Lang's solution to show his mediator, Frederic, as the embodiment of the heart was to make all the characters nincompoops—caricatures in the extreme. The poor—the hands—were veritable Neanderthals, easily riled this way and that without a moment's thought. The rich—the head—were decadent, heartless & calculating to a fault. They profited off death and misery, and celebrated their wealth. Only religion seemed to be shown in a favorable light with Frederic as a Christ-figure who bound head and hands with heart. In fact, spiritual themes tied this movie throughout.
In the end I didn't view this movie quite as favorably as I did when I started (I found the first act visually brilliant), but I did have a better respect for Metropolis. I also knew that all narratives given to me by teachers over the years that this movie was a condemnation of the rich were false narratives delivered by fools. The greatest evil of all in this movie was found in the educated—the scientist.
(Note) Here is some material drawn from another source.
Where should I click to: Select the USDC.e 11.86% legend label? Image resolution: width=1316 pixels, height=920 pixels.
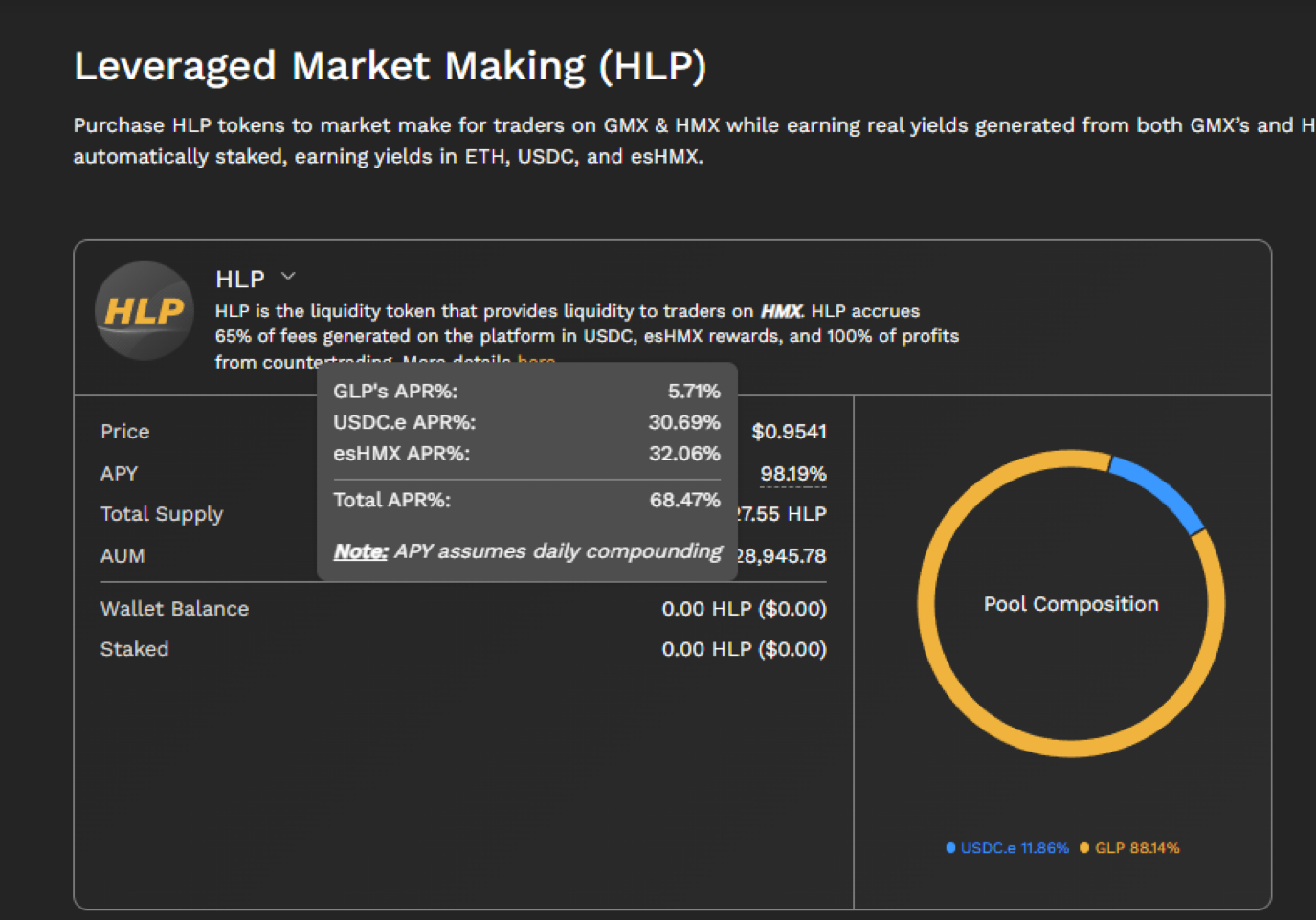[1014, 848]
He meddled with forces he didn't understand while blinded by his idealism. He saw himself above the workers just as the rich did, but he considered himself smarter than the rich. It seems that a lot of people watched this movie and saw the evils in everybody but themselves. H.G. Wells may have thought this movie too simplistic, but it wasn't meant to be a deep narrative. It was clear Lang was showing that the excesses of man were as present in 1927 as they were in Biblical times.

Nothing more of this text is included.